Although HILT’s aims are bound up in experimentation, innovation, and discovery—with outcomes unknown—some initial courses of action have been defined.

  • Innovation grants. Faculty, deans, administrators, postdoctoral instructors, and students are eligible to apply for grants to pursue educational innovations, from “developing instructional methods, tools, and assignments” to “integrat[ing] pedagogical scholarship into pedagogical practice” or “incorporat[ing] technology and social media into teaching and learning activities.” Grants will be issued by February 3 (coinciding with the University-wide HILT pedagogical conference).
  • A launch conference. A conference on February 3 with Harvard and outside experts will introduce the best current thinking on the science of learning (based on studies of cognition, active learning, and so on) and innovations in higher education. There will also be demonstrations of diverse pedagogies, and of new ideas in teaching, data collection, and analysis.
  • Infrastructure. Contemporary teaching is more technologically based, more visual, often highly experiential, and increasingly international (sometimes in real time). Accordingly, the initiative will support experimental configurations of classrooms around campus, and pay to fit them out.
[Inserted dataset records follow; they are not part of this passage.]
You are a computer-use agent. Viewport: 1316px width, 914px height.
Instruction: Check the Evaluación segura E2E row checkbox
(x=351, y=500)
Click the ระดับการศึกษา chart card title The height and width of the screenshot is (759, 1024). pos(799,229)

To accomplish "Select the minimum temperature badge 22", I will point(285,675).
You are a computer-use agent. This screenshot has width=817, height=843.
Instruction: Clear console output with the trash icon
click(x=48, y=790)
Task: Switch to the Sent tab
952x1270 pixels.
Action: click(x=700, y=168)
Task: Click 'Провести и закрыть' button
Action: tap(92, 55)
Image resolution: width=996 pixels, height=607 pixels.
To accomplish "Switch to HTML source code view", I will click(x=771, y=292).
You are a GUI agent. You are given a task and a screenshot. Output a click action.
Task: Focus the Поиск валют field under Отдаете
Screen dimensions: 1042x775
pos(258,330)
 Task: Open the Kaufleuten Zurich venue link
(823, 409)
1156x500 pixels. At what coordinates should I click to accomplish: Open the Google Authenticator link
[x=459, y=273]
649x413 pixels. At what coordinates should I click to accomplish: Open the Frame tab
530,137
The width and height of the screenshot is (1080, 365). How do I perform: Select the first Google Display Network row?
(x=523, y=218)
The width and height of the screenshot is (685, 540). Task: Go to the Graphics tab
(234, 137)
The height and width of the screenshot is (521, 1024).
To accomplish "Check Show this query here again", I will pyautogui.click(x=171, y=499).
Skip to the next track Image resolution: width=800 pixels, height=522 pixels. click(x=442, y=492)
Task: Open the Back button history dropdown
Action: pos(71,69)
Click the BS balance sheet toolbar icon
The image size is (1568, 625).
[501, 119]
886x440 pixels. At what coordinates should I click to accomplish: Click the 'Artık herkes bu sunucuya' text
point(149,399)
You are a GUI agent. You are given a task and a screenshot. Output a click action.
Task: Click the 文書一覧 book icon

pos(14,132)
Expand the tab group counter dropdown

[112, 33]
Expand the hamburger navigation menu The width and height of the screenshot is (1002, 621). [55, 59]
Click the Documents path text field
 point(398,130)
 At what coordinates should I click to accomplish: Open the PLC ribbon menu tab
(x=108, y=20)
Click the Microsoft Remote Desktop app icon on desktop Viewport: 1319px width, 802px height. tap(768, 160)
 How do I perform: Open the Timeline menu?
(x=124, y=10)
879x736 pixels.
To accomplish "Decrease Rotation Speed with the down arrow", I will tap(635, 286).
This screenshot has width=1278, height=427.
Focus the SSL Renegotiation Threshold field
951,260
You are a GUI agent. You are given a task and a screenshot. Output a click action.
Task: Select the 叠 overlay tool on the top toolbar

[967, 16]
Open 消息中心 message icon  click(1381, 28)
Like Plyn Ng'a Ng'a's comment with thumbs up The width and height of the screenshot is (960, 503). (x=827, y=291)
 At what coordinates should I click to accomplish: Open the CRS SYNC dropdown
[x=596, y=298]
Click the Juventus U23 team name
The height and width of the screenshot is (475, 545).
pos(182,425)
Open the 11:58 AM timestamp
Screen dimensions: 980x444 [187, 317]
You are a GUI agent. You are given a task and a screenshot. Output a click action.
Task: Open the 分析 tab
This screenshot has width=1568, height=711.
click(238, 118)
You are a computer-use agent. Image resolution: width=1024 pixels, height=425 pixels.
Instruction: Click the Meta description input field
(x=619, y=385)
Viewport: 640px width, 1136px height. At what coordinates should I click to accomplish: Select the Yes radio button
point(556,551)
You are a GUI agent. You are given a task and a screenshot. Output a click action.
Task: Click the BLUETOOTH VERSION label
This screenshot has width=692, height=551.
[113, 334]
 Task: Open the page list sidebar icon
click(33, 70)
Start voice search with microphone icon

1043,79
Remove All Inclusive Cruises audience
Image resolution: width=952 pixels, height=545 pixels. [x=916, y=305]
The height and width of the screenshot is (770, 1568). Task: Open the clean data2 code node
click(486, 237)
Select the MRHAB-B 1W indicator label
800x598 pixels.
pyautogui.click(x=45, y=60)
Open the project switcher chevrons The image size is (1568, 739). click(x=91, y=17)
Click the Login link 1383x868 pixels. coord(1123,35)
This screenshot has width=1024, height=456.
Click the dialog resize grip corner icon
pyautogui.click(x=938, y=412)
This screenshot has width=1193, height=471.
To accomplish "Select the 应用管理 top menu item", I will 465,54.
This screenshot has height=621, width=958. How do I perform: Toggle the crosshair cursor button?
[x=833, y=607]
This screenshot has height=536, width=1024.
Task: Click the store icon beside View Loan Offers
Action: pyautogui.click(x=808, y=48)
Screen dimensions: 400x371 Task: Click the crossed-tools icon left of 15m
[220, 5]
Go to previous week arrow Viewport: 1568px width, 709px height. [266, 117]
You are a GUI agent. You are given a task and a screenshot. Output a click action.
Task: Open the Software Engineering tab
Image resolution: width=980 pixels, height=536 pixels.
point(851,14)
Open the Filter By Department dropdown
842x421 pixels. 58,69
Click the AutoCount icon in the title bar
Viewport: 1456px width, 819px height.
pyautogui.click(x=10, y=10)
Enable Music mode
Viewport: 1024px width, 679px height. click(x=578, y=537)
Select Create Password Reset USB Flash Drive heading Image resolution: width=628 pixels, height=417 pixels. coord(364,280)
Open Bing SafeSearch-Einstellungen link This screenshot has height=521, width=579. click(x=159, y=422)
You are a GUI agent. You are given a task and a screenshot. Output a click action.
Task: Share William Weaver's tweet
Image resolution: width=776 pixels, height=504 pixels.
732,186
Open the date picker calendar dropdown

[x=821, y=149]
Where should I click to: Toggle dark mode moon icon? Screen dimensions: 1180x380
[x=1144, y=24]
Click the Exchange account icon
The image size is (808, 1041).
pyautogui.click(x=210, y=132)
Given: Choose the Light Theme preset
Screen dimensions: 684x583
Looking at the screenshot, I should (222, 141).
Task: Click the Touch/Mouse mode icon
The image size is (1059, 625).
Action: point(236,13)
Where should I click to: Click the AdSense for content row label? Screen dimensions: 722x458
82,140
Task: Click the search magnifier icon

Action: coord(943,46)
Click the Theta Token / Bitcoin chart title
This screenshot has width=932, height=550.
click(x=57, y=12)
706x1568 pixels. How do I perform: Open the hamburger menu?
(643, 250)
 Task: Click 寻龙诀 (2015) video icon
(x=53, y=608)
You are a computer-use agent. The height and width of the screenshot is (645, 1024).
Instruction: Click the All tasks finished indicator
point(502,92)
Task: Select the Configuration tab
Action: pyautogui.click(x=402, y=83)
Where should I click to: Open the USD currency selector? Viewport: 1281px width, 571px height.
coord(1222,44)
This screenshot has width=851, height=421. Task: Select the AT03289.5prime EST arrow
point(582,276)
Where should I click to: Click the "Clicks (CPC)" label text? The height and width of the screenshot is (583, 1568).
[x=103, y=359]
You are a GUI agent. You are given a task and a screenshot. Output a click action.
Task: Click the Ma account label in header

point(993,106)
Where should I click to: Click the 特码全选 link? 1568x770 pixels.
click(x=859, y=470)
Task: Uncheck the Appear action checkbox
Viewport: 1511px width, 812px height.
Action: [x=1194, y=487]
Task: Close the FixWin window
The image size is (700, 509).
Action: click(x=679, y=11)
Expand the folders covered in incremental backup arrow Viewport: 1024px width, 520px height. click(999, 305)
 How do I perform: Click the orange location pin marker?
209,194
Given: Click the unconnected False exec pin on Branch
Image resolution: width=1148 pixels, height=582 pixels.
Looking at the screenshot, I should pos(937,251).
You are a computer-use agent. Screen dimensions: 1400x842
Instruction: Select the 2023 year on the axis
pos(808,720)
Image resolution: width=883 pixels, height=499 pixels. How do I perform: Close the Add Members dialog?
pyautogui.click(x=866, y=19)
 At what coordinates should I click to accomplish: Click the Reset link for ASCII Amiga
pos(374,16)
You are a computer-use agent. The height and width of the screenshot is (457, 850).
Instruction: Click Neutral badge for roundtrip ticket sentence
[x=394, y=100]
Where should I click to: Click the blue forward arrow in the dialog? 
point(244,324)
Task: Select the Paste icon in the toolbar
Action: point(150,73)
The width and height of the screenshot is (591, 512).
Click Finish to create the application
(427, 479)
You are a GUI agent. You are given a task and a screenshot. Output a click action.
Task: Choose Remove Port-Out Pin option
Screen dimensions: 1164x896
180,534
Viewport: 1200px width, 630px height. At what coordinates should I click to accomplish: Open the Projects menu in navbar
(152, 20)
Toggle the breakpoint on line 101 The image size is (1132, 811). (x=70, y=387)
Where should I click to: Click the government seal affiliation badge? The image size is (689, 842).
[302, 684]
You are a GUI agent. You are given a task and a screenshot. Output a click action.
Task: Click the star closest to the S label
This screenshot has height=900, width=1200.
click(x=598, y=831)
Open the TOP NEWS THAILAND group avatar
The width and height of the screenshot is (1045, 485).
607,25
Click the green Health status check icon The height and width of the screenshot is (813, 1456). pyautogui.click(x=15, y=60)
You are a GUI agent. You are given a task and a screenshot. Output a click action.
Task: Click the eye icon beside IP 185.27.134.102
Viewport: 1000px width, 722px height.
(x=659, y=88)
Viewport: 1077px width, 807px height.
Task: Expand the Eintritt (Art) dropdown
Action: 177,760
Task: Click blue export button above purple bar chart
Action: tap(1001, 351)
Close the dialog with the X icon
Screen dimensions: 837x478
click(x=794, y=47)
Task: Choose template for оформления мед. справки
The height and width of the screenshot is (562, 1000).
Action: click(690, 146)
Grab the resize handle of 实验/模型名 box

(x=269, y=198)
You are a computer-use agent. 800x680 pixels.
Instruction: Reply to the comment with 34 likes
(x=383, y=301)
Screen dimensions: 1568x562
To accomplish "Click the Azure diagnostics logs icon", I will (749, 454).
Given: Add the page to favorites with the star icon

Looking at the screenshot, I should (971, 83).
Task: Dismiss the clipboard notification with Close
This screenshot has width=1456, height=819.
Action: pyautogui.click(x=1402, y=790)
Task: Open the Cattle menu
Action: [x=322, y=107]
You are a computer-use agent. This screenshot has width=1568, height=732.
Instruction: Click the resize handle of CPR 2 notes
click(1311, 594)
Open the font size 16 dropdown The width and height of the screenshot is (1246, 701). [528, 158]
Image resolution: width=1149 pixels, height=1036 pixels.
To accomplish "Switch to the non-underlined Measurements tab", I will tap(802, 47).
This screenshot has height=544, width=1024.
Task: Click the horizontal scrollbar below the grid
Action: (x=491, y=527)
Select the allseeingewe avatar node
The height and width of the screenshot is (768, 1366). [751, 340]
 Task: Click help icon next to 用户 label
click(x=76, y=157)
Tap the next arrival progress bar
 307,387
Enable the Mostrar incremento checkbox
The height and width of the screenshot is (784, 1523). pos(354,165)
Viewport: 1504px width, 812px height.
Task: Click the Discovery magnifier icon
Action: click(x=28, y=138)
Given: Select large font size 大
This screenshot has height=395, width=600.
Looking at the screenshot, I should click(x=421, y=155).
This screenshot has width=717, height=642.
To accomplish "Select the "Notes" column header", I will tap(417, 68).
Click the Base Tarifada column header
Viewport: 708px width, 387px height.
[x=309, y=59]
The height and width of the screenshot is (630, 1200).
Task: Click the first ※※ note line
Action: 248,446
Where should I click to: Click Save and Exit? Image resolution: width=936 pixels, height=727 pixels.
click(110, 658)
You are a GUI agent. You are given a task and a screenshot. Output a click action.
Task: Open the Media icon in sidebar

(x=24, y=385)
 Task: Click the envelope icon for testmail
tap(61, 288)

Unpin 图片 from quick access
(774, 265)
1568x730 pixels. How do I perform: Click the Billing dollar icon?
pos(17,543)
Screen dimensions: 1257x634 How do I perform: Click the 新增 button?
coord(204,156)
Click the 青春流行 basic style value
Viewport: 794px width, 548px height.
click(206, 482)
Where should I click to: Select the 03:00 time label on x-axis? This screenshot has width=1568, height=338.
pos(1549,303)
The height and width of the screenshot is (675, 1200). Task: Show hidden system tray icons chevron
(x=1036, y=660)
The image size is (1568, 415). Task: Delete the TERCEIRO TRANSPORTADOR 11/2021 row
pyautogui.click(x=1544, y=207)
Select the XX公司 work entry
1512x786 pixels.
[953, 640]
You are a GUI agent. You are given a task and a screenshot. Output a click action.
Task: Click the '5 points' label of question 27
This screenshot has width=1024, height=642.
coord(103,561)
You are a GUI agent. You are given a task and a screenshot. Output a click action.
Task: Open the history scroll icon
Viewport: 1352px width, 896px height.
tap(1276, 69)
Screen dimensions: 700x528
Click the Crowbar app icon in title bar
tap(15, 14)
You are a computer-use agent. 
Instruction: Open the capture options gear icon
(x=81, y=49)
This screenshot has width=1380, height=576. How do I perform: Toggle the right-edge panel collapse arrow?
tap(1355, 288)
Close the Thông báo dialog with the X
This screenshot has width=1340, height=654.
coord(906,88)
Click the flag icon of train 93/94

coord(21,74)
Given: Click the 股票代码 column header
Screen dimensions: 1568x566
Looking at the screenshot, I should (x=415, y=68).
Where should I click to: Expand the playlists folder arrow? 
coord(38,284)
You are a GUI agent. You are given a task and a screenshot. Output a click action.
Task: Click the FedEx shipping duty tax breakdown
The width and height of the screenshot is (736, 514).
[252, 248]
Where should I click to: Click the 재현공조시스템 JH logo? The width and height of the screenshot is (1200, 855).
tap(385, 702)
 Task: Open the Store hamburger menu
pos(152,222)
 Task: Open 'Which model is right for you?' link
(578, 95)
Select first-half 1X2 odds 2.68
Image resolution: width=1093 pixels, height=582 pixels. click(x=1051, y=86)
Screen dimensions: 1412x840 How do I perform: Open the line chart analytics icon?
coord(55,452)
  • Evaluation. How do faculty members know whether their teaching, or changes in their teaching, work? The realm of inquiry that Faust described as “thinking about assessment in different ways—how we evaluate students, faculty, methods, and courses and programs” is crucial if a broad push for innovation is to yield meaningful findings and application of fruitful discoveries. A nucleus for doing this work has been created within the office of the president and provost: a newly hired director of assessment and evaluation will work with professors and others to devise questions, advise on data, and perform the analyses to see whether, say, students who attend class perform better than those who take in lectures via online recording.

As innovation grants yield new teaching ideas, classroom infrastructure is rebuilt, and evaluation proceeds, administrators promise, the direction and scope of HILT’s activity will also expand and change.